Bowles et al (2001) note that much of the variation in earnings is unexplained by an individual’s years of schooling, labour market experience, and parental characteristics. Human capital is multi-dimensional, and other behavioural traits appear to be influencing employment and earnings outcomes. They note in passing that employer surveys have ranked characteristics like attitude, motivation and communication more highly than technical skills. More senior management may need to be able to adjust to shocks and opportunities to capture rents, which may be assisted by a degree of self-directedness). Since employment contracts are typically incomplete, and monitoring is costly, employers may seek behaviours that reflect trustworthiness, motivation and low discount rates that reduce the problems of managing such contracts. Seemingly irrelevant personal characteristics (like appearance and tidiness of home) may be valued because they are correlated with behaviours sought by employers such as conformity with appropriate behaviour and self-control. Family backgrounds and the school environment can also be important, as they help to develop capacities like punctuality, dependability, industriousness that both teachers and employers reward.

A related argument has been made that skills affect the responsiveness to technical change, for instance in aiding organisational change. For instance, Aghion and Howitt (2002) have argued that technological change is not skill-biased in the sense that it raises the demand for technical production skills, but rather that it raises the rewards to adaptability. During the introduction of new technologies, unobserved skills like higher ability, reliability, “trainability” appear to be in increased demand. They point to the rise in the within education and age group wage inequality occurring before the rise in between group inequality. Their argument is that this reflects the progressive diffusion of general purpose technologies within industries. Caroli (2001) has argued in a somewhat similar manner that a skilled workforce is crucial for the adoption of high tech equipment and production of high quality goods. She argues, in the context of technological and organisational change, that more general education and training is required that increase adaptability, problem solving learning and inter-personal skills at intermediate levels in the occupational distribution. The implication is that technical change requires a different set of skills, and not just higher skills.

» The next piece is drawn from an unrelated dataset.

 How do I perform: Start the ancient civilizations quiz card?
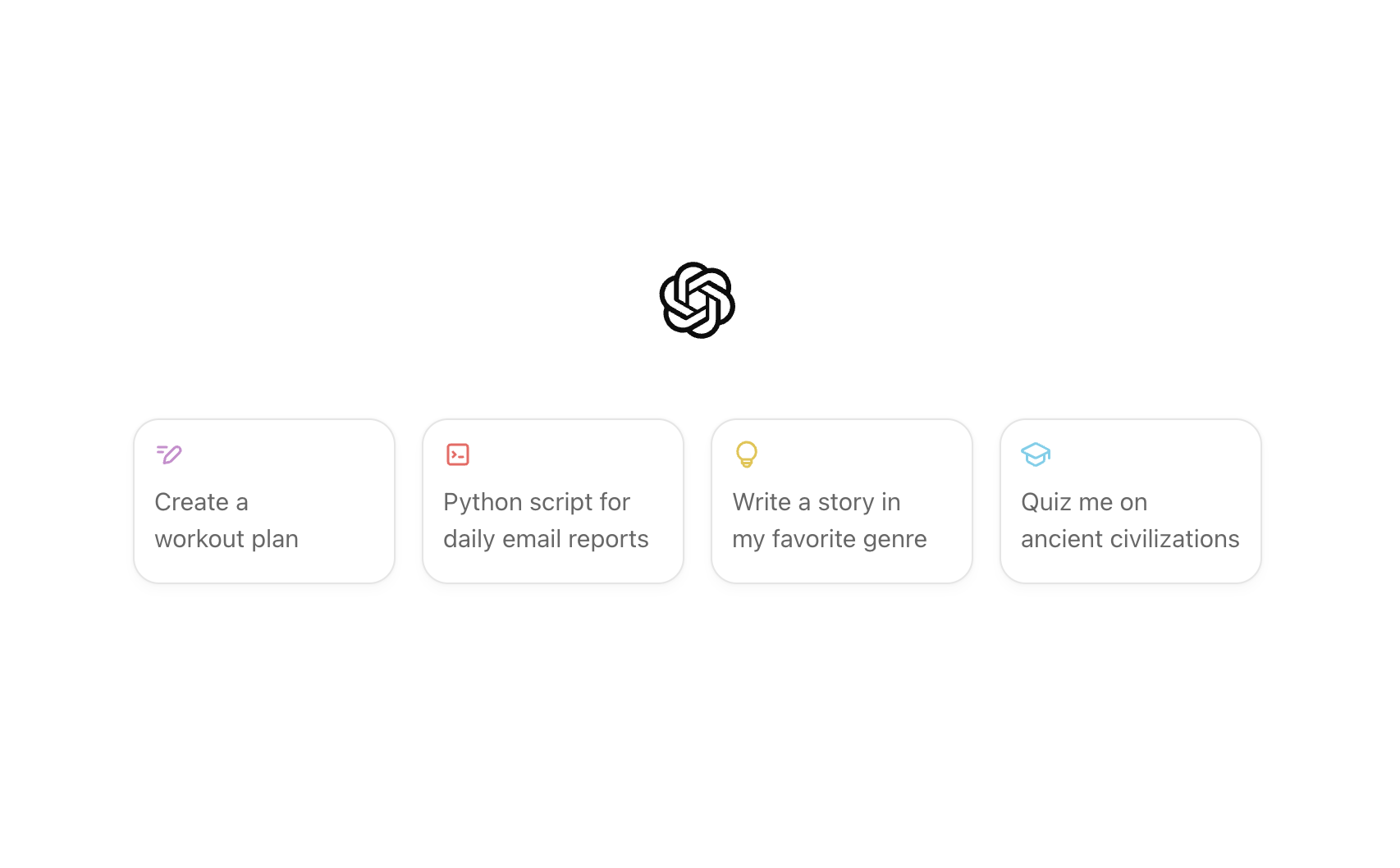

Evidence of the importance of intermediate level skills comes from the detailed case studies undertaken by the UK’s National Institute for Economic and Social Research (NIESR). These mainly compared matched manufacturing plants and service sector firms in the UK and European countries. Keep and Mayhew (2002) summarise this evidence as pointing to large differences in shop floor, supervisory and managerial skill levels that largely account for differences in firm productivity levels and product market strategies (with UK firms producing low value added standardised products). Higher European rates of innovation and technology adoption were attributed to the higher level of intermediate skills held by supervisory staff. The later UK-Germany-US comparisons painted a somewhat different picture. These have qualified the view that superior vocational skills are the main difference in productivity levels, with the US putting more stress on state investment in higher education compared with European employer-funded vocational training. The larger US domestic markets has also allowed economies of scale in manufacturing. Broadberry (2003) and Broadberry and Ghosal (2003) also document the relative productivity performance of Britain, the US and Germany, and assess the role of human capital and organisation in the provision of market services. Blundell et al (1999b) see the NIESR evidence as “suggesting strong links between employment of graduates, including professional scientists and engineers, and the adoption and use of high-level technologies in the firm, and between the extent of investment in worker training and the speed and successful adaptation of new technology.”

Notes

  • [10]Johnston (2004) provides a discussion of the wider benefits of education.